Career Services Busy Helping Seniors Find Jobsby Chris Barsotti, Journal Review • February 25, 2008 Share:
About this time of year, college seniors get nervous.
In about three months, they will be released into "the real world," and it won’t be a very pleasant place if they don’t have a job.
If they are attending Wabash College, and they have yet to land a job, they probably have scheduled an appointment with Scott Crawford.
Crawford is the director of the Schroeder Center for Career Development. He is in charge of helping students become better prepared for their future jobs and he also helps students find job openings.
"This is our busiest time of the year," Crawford said. "We have a steady flow of students coming in and out all year, but right now is when we really start to see an increase in kids looking for our help."
Even though the economy is not doing so well, Crawford said it hasn’t affected the job market much. He said there are a lot of positions available and quite a few Wabash students have accepted jobs.
For seniors Steve Miller and Trayton White, the process is over. They can look forward to the end of their college careers while being excited about starting a new job in the summer.
Miller took a position with Walker Information in Indianapolis as an assistant project manager. He said he is going to be doing business analysis at Walker Information. He said one of the firm's big studies is customer loyalty so he will be dealing with people, trying to solve problems.
White took a little different route to his job with Ford as a financial analyst. He is a chemistry major and wasn’t sure what he wanted to do until this offer came along.
"Ford was the first place to show interest and I thought it would be a good place to start," White said. "I really think having a chemistry background and the way our education is set up here that it helped me get the job."
White said Wabash students benefit because they take a wide variety of subjects.

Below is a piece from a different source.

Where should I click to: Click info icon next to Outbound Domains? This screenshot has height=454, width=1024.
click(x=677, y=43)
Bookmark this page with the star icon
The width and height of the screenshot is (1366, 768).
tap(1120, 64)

"Employers look at us and see a wide range of skills and it makes it easier for them to invest time in us," White said.
Crawford agrees, saying Wabash students tend to be very open minded and ready to take on anything that comes their way.
He believes there are more jobs available than students looking. He said on average there are about 150 jobs posted at one time for Wabash students to examine at Career Services.
All three agreed the biggest thing helping Wabash was the alumni and their involvement around campus.
"There are a decent percentage of jobs we get posted from alumni," Crawford said. "They come to us and look for resume referrals to find students who meet criteria."
Miller said the alumni feel a major connection to the school because of the unique experience they receive.
"It is great to see the alumni caring so much about the college and the current students who are here," he said.
Crawford said students need to realize the longer they wait to start their search the better the chance of missing out. He said it is important to network and try to get their name out there. "We help students who come to us as best we can," Crawford said. "It all depends on how much the student is willing to put into the process. We like to think the more they put in, the more they will get out of it.
"We make sure they know they are doing this for themselves and it is not just an investment right now, but an investment in their futures."
Miller and White couldn’t say enough positive things about Crawford and his team at the Schroeder Center. Both added they were fortunate to find jobs the way they did, but they also gave a lot of credit to the help they received.